The point is beautifully expressed by the poet John Donne: “No man is an island entire of itself … any man’s death diminishes me, because I am involved in mankind.” We simply cannot navigate the world successfully without others.

Similarly, centuries later, Paul Simon of Simon and Garfunkel sang about his unrequited love: “I am a rock, I am an island … I have no need of friendship … I am shielded in my armor, hiding in my room,” only proving the futility of trying to live completely isolated.

Donne’s notion of involvement with mankind evokes the idea of moral responsibility, which is found also in the Jewish concept of “kol Yisrael areivim ze l’ze,” every Jew being responsible for his fellow.

In the Tanach, King Saul’s son, Yonatan, in protecting his friend David, puts his friendship above his own self-interest. In return, when David becomes king, he protects Yonatan’s family after Yonatan’s death, a demonstration of loyalty that transcends death.

The idea, in secular and religious literature, is that living for oneself is not merely sad or unfortunate, but rather morally irresponsible. It is detrimental to a healthy, cohesive society.

Not everyone can reach the exalted level expressed by the Dalai Lama who gave voice to an ideal of fraternity and moral responsibility: “May I become at all times, both now and forever, a protector for those without protection/A guide for those who have lost their way … A sanctuary for those in danger/A lamp for those without light/A place of refuge for those who lack shelter/And a servant to all in need.” This extension of friendship constitutes a moral framework for social justice.

On a more modest level, for Rabbi Harold Kushner, in his book “When Bad Things Happen to Good People,” friendship is simply a presence, a sharing, a support.

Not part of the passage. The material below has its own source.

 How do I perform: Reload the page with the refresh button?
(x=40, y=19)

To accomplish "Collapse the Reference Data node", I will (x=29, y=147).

Sitting on a beach, he saw a boy and girl work long and hard to build a sandcastle only to see it washed away by a huge wave. He was sure they would be devastated, but instead they laughed and, holding hands, ran together to a different site and started to build another sandcastle: “Only our relationships with other people endure. Sooner or later, the wave will come along and knock down what we have worked so hard to build up. When that happens, only the person who has someone’s hand to hold will be able to laugh.”

Whether they are grand, exalted notions of friendship and social justice or simple, small gestures it all comes down to the fact that we need one another. The simple fact is that civility and morality deteriorate when people lose the capacity to befriend one another.

Anyone who has suffered the loss of a loved one or a close friend knows the value of a single soul and has felt the emptiness that results from his or her demise.

Applying that appreciation acquired in a period of loss to our wider, daily lives and interactions is a challenge that needs to be taken up because friendship is the web that holds together civil society.


Dr. Paul Socken is Distinguished Professor Emeritus and founder of the Jewish Studies Program at the University of Waterloo.